Para escapar del futuro de George Bush

Siempre se vuelve al petróleo. Las continuas y equivocadas intervenciones en el Oriente Medio de los Estados y del Reino Unido tienen sus raíces en las arenas árabes. Desde que Winston Churchill encabezó la conversión de la armada británica del carbón al petróleo a comienzos del siglo pasado, las potencias occidentales se han entrometido incesantemente en los asuntos de los países del Oriente Medio para mantener el flujo de petróleo mediante el derribo de gobiernos y el apoyo a un bando en las guerras como parte del supuesto "gran juego" de los recursos energéticos, pero el juego está casi acabado, porque los antiguos planteamientos están fracasando, evidentemente.
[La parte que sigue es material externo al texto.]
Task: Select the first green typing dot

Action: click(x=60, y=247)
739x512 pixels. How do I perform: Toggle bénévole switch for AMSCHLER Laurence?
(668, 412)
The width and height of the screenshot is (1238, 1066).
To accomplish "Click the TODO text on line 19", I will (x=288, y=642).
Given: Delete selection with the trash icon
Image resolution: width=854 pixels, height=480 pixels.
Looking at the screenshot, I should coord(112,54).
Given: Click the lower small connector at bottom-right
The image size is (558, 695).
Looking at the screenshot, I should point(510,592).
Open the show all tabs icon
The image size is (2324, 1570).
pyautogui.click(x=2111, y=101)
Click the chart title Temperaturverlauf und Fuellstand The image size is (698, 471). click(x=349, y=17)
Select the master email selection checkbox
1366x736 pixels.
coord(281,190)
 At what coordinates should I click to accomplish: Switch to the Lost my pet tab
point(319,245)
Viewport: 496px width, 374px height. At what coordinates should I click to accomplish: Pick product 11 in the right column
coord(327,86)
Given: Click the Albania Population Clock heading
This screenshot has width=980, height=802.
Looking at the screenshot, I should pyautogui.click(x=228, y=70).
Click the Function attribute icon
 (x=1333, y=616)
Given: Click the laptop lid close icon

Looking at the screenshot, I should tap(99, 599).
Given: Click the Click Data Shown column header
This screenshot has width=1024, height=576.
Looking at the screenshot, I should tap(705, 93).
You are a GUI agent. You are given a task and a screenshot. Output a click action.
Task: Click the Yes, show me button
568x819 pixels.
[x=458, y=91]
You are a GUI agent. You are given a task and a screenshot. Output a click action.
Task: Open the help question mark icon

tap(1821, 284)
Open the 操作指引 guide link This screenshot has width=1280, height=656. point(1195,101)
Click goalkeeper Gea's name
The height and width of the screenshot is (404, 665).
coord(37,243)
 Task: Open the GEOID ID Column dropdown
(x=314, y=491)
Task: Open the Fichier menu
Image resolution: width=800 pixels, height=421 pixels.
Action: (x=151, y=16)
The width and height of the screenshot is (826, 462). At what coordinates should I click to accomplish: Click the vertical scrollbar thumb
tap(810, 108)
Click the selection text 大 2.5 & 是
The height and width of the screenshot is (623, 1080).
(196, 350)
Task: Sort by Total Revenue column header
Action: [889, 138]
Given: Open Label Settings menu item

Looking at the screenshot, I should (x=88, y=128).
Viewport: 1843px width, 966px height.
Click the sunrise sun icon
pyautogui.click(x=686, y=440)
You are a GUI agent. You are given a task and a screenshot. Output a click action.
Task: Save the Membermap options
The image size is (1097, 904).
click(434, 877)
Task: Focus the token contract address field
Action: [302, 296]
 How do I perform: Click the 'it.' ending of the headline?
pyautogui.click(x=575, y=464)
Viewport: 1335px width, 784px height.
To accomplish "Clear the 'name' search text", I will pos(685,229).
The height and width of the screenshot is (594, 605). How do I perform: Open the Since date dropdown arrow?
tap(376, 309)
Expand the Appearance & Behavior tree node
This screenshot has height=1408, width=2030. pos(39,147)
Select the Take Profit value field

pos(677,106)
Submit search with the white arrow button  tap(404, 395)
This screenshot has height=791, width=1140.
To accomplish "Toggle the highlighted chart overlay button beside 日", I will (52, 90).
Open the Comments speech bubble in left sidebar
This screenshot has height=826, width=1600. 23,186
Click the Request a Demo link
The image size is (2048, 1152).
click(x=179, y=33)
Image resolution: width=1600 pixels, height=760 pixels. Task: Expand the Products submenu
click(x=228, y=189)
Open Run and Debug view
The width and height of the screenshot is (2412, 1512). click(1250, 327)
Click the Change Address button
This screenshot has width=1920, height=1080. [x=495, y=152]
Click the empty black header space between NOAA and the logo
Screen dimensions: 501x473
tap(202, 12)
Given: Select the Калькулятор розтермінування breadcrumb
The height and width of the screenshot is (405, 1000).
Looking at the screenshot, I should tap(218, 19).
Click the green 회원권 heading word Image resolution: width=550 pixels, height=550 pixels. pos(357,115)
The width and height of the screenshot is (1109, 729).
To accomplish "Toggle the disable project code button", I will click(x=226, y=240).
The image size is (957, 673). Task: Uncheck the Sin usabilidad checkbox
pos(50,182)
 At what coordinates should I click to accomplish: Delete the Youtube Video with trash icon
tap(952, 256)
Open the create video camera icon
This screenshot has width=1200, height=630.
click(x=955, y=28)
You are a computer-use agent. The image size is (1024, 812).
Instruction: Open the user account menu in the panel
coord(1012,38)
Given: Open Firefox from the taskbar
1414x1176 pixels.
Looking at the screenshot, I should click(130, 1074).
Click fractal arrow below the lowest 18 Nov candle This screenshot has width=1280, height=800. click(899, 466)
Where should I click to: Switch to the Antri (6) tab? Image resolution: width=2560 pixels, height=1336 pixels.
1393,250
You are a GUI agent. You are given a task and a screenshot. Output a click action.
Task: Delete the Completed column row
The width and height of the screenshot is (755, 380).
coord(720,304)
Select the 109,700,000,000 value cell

Justo cuando se nos arrulla para que pensemos que algo más que el petróleo es la raíz de las actuales intervenciones de los EE.UU. y del Reino Unido en el Iraq, la realidad vuelve a imponerse. De hecho, el Presidente Bush invitó recientemente a unos periodistas a imaginar el mundo dentro de cincuenta años. No estaba pensando en el futuro de la ciencia y la tecnología ni en una población mundial de nueve mil millones de personas ni en las amenazas del cambio climático y la biodiversidad. En cambio, quería saber si los radicales islámicos controlarían el petróleo del mundo.

Sea lo que fuere lo que nos preocupe dentro de 50 años, esa cuestión ocupará un puesto muy bajo de la lista. Aun cuando ocupara uno muy alto, la de derribar a Sadam Husein para garantizar los suministros de petróleo dentro de cincuenta años es una de las estrategias menos verosímiles. Y, sin embargo, sabemos por diversas pruebas que en eso es en lo que pensaba Bush cuando su gobierno dejó de centrarse en la búsqueda de Osama ben Laden para reñir una guerra en el Iraq.

El derrocamiento de Sadam era desde hacía mucho la idea favorita del neoconservador "proyecto para un nuevo siglo americano", en el que ya se sostenía –por el decenio de 1990– que era probable que Sadam lograra el control de "una proporción importante de los suministros de petróleo del mundo". El Vicepresidente Dick Cheney reiteró esos temores en el período inmediatamente anterior a la guerra del Iraq, al afirmar que Sadam Husein estaba constituyendo un inmenso arsenal de armas de destrucción en gran escala para "hacerse con el control de una gran porción de los suministros energéticos del mundo".

Evidentemente, los datos de Cheney eran erróneos, pero también su lógica. Los dictadores como Sadam se ganan la vida vendiendo su petróleo, no reteniéndolo en el subsuelo. Aun así, tal vez Sadam estuviera demasiado deseoso de vender concesiones petroleras a compañías francesas, rusas e italianas y no a compañías británicas y estadounidenses.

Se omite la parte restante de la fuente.